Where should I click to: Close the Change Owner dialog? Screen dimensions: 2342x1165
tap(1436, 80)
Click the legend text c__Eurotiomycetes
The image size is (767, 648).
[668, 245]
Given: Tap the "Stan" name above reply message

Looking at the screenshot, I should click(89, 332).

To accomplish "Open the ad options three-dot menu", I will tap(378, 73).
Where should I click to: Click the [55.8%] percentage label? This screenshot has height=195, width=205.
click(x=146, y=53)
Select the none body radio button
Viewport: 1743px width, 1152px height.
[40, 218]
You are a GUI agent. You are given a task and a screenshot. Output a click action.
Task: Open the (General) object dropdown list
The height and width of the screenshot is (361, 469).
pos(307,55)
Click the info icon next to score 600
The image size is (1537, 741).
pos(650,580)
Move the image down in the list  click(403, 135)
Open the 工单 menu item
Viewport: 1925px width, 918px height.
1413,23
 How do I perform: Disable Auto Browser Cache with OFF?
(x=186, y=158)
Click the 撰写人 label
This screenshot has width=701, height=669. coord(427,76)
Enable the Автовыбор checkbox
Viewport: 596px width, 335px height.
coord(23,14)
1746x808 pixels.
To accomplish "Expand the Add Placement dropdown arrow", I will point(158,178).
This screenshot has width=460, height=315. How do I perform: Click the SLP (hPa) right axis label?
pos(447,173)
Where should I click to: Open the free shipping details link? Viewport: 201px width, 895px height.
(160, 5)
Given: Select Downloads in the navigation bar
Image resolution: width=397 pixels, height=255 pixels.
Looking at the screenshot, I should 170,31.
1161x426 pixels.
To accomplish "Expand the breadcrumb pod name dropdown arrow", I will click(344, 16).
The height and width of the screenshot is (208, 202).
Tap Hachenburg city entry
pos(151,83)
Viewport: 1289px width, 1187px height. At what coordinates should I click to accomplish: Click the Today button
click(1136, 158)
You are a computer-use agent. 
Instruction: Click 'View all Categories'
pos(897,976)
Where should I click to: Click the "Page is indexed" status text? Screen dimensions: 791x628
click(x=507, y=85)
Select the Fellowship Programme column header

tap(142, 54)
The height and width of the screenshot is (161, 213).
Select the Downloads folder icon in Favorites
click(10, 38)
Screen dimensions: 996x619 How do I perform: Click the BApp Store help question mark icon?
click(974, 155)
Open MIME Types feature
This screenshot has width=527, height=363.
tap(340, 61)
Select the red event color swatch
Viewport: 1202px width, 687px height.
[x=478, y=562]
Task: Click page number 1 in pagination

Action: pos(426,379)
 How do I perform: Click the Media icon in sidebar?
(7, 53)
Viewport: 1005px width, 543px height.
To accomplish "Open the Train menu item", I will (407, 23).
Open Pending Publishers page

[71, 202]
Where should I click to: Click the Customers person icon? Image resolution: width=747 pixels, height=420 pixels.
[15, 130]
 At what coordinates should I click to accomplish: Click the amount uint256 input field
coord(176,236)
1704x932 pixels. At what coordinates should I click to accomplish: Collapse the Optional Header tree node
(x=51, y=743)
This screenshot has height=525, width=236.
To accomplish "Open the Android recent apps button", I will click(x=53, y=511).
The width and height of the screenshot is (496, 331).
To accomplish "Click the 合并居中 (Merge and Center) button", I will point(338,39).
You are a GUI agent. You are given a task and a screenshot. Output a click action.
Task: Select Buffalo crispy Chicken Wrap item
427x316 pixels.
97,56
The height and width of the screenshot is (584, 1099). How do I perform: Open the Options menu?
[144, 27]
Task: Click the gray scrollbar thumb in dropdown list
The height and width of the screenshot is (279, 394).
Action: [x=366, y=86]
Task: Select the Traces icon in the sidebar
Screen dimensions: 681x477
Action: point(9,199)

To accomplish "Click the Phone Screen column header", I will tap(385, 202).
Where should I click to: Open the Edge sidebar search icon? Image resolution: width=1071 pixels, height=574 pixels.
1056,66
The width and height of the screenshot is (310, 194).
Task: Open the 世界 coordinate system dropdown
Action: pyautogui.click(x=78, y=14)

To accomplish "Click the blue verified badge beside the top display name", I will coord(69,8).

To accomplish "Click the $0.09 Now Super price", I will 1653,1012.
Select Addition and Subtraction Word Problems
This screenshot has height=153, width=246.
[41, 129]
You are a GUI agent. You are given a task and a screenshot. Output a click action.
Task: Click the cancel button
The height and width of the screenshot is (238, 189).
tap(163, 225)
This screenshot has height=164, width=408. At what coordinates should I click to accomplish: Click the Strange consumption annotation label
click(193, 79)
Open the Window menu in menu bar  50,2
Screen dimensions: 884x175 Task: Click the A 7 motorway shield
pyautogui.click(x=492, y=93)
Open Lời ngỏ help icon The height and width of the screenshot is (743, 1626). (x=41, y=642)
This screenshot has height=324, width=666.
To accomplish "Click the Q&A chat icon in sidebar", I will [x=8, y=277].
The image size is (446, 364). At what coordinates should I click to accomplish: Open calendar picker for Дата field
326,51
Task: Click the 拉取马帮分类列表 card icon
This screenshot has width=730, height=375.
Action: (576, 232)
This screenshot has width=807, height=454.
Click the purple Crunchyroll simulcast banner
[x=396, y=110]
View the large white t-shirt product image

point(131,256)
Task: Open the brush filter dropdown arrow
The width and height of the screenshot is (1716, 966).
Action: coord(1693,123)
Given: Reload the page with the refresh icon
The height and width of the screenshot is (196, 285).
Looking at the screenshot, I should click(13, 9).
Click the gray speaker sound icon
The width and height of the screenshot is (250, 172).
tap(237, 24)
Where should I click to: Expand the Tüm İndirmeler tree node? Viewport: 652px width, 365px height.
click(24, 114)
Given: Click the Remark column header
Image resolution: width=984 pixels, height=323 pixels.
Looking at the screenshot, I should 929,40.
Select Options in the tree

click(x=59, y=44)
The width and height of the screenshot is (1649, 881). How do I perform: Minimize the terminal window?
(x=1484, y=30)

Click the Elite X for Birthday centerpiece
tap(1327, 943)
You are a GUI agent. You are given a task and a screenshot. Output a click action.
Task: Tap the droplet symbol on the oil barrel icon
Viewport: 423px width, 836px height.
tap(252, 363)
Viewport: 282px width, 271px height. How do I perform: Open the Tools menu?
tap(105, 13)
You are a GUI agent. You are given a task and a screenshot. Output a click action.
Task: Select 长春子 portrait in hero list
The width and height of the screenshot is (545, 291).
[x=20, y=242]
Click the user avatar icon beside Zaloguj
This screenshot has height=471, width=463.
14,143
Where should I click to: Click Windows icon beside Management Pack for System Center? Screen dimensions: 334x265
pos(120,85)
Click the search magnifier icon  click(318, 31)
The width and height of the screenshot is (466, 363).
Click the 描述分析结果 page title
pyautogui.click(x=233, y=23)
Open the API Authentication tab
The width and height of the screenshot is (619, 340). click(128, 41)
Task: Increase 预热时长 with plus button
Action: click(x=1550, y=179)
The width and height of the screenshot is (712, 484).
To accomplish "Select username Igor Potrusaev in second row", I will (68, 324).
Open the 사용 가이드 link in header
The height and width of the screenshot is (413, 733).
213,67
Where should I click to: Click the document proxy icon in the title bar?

What you have to do
Copy everything from the line containing "The height and width of the screenshot is (208, 202)." down to the line containing "will tap(385, 202).", both included, word for word.

Solution to this problem
The height and width of the screenshot is (208, 202).
Tap Hachenburg city entry
pos(151,83)
Viewport: 1289px width, 1187px height. At what coordinates should I click to accomplish: Click the Today button
click(1136, 158)
You are a computer-use agent. 
Instruction: Click 'View all Categories'
pos(897,976)
Where should I click to: Click the "Page is indexed" status text? Screen dimensions: 791x628
click(x=507, y=85)
Select the Fellowship Programme column header

tap(142, 54)
The height and width of the screenshot is (161, 213).
Select the Downloads folder icon in Favorites
click(10, 38)
Screen dimensions: 996x619 How do I perform: Click the BApp Store help question mark icon?
click(974, 155)
Open MIME Types feature
This screenshot has width=527, height=363.
tap(340, 61)
Select the red event color swatch
Viewport: 1202px width, 687px height.
[x=478, y=562]
Task: Click page number 1 in pagination

Action: pos(426,379)
 How do I perform: Click the Media icon in sidebar?
(7, 53)
Viewport: 1005px width, 543px height.
To accomplish "Open the Train menu item", I will (407, 23).
Open Pending Publishers page

[71, 202]
Where should I click to: Click the Customers person icon? Image resolution: width=747 pixels, height=420 pixels.
[15, 130]
 At what coordinates should I click to accomplish: Click the amount uint256 input field
coord(176,236)
1704x932 pixels. At what coordinates should I click to accomplish: Collapse the Optional Header tree node
(x=51, y=743)
This screenshot has height=525, width=236.
To accomplish "Open the Android recent apps button", I will click(x=53, y=511).
The width and height of the screenshot is (496, 331).
To accomplish "Click the 合并居中 (Merge and Center) button", I will point(338,39).
You are a GUI agent. You are given a task and a screenshot. Output a click action.
Task: Select Buffalo crispy Chicken Wrap item
427x316 pixels.
97,56
The height and width of the screenshot is (584, 1099). How do I perform: Open the Options menu?
[144, 27]
Task: Click the gray scrollbar thumb in dropdown list
The height and width of the screenshot is (279, 394).
Action: [x=366, y=86]
Task: Select the Traces icon in the sidebar
Screen dimensions: 681x477
Action: point(9,199)

To accomplish "Click the Phone Screen column header", I will tap(385, 202).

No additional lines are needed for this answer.